# EXERCISE INPUT:
/---
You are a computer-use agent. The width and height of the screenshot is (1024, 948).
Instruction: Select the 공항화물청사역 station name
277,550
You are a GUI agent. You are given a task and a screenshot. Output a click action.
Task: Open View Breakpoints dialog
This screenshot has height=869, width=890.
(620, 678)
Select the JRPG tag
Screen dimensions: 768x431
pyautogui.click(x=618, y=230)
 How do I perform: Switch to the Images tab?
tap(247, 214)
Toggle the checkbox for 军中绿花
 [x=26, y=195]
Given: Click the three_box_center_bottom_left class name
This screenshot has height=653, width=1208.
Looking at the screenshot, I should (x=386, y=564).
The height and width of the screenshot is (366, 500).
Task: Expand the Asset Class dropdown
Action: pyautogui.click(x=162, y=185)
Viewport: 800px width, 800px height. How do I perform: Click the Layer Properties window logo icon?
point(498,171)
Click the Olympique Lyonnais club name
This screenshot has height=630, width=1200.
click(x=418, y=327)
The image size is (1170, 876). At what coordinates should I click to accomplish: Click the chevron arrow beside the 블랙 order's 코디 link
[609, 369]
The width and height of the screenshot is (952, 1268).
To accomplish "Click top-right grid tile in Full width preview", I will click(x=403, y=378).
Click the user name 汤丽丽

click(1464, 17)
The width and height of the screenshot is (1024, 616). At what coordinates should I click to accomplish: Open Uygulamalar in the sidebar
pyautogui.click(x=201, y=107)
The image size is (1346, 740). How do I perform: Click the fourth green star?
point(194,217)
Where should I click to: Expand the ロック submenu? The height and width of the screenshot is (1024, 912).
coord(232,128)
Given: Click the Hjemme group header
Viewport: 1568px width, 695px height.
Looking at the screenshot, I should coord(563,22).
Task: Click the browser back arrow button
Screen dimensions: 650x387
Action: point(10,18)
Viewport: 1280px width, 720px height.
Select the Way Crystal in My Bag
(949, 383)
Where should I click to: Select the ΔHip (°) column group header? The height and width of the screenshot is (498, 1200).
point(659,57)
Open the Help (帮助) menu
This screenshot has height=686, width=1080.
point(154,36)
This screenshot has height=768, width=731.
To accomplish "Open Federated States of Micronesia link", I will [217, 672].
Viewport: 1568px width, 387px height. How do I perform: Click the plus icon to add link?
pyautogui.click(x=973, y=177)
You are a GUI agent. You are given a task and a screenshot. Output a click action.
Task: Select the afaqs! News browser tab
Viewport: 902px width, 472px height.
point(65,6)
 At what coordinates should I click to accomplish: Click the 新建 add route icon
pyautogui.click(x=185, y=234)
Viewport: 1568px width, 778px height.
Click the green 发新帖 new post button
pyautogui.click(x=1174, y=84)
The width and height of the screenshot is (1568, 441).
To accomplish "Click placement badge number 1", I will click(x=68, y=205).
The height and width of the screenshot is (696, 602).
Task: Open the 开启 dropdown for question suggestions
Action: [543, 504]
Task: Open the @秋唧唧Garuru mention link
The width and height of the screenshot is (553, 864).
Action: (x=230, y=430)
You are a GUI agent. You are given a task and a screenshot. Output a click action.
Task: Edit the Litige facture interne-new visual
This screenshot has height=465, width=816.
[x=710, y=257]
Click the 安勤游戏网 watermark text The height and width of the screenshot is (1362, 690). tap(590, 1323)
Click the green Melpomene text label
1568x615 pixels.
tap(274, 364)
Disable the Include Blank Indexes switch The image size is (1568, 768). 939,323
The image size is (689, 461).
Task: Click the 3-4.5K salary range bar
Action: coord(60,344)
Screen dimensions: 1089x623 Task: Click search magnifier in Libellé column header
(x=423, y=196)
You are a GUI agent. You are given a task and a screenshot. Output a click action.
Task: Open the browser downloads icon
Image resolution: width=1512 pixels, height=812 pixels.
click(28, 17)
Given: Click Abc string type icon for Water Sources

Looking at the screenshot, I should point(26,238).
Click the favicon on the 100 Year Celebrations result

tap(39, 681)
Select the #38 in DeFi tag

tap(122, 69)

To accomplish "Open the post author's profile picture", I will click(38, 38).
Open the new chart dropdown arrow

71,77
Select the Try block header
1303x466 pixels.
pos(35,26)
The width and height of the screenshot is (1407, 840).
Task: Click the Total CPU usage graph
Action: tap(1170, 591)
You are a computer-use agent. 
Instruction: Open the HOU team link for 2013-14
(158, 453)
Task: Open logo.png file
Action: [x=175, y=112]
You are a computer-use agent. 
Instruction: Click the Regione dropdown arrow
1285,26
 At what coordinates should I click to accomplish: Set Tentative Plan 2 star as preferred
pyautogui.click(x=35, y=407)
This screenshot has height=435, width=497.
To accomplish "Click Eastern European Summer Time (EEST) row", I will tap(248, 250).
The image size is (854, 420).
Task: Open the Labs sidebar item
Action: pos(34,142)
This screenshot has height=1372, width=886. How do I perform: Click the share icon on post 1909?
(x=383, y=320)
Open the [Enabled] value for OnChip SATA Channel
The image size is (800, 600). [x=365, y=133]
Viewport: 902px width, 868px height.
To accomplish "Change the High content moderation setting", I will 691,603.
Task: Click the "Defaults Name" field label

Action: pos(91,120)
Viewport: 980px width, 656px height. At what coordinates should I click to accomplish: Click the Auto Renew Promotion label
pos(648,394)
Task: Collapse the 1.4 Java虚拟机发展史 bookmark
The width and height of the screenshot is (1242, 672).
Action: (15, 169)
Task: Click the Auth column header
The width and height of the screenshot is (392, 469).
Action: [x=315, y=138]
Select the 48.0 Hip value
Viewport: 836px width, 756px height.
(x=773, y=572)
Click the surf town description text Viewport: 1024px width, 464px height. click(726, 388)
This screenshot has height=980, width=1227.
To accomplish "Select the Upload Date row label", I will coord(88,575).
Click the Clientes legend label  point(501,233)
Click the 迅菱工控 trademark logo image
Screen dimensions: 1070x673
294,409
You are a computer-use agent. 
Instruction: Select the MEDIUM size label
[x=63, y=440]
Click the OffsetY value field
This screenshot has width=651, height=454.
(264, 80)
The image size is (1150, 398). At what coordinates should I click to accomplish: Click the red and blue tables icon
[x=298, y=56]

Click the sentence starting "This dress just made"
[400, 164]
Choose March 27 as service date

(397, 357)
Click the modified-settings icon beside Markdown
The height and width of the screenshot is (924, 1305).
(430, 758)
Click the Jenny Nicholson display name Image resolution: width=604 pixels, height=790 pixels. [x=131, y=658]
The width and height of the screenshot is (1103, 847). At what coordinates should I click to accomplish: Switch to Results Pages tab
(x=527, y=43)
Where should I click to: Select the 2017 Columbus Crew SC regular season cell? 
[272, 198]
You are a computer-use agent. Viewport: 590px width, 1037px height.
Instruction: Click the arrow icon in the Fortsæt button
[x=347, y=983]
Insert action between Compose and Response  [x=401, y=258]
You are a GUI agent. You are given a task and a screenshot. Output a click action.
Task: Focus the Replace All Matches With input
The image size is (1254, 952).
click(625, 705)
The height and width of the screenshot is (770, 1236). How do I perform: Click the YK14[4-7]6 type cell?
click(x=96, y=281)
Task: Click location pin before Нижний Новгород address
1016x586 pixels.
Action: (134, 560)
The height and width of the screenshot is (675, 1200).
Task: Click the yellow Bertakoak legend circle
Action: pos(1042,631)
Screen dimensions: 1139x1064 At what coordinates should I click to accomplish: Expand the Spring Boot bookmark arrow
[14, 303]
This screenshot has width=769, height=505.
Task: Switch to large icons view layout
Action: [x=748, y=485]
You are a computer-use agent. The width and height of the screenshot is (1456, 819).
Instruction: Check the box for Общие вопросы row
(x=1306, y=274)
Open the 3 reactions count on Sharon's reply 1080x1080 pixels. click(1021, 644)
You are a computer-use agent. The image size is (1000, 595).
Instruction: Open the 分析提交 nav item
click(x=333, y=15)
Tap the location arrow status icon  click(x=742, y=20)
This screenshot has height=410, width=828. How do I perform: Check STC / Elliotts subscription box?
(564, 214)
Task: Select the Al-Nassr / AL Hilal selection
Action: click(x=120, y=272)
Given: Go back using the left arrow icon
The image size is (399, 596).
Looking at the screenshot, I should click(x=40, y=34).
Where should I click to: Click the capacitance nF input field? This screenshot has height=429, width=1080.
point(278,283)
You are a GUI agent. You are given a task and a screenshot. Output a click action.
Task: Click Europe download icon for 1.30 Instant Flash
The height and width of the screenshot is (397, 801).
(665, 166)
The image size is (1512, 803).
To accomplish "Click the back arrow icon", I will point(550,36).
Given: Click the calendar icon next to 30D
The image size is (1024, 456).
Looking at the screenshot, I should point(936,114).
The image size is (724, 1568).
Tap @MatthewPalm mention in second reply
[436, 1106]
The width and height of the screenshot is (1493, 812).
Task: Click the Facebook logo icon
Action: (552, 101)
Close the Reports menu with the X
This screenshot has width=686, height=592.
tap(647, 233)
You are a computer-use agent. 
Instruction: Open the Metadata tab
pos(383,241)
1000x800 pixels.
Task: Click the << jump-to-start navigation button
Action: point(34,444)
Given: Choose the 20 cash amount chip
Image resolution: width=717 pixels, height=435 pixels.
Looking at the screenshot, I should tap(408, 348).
\---
# TASK REQUIREMENTS:
Taking the entries above, print exactly the lines starting at the line with "Open the 3 reactions" and ending at the line with "Given: Go back using the left arrow icon", both included.

# SOLUTION BELOW:
Open the 3 reactions count on Sharon's reply 1080x1080 pixels. click(1021, 644)
You are a computer-use agent. The image size is (1000, 595).
Instruction: Open the 分析提交 nav item
click(x=333, y=15)
Tap the location arrow status icon  click(x=742, y=20)
This screenshot has height=410, width=828. How do I perform: Check STC / Elliotts subscription box?
(564, 214)
Task: Select the Al-Nassr / AL Hilal selection
Action: click(x=120, y=272)
Given: Go back using the left arrow icon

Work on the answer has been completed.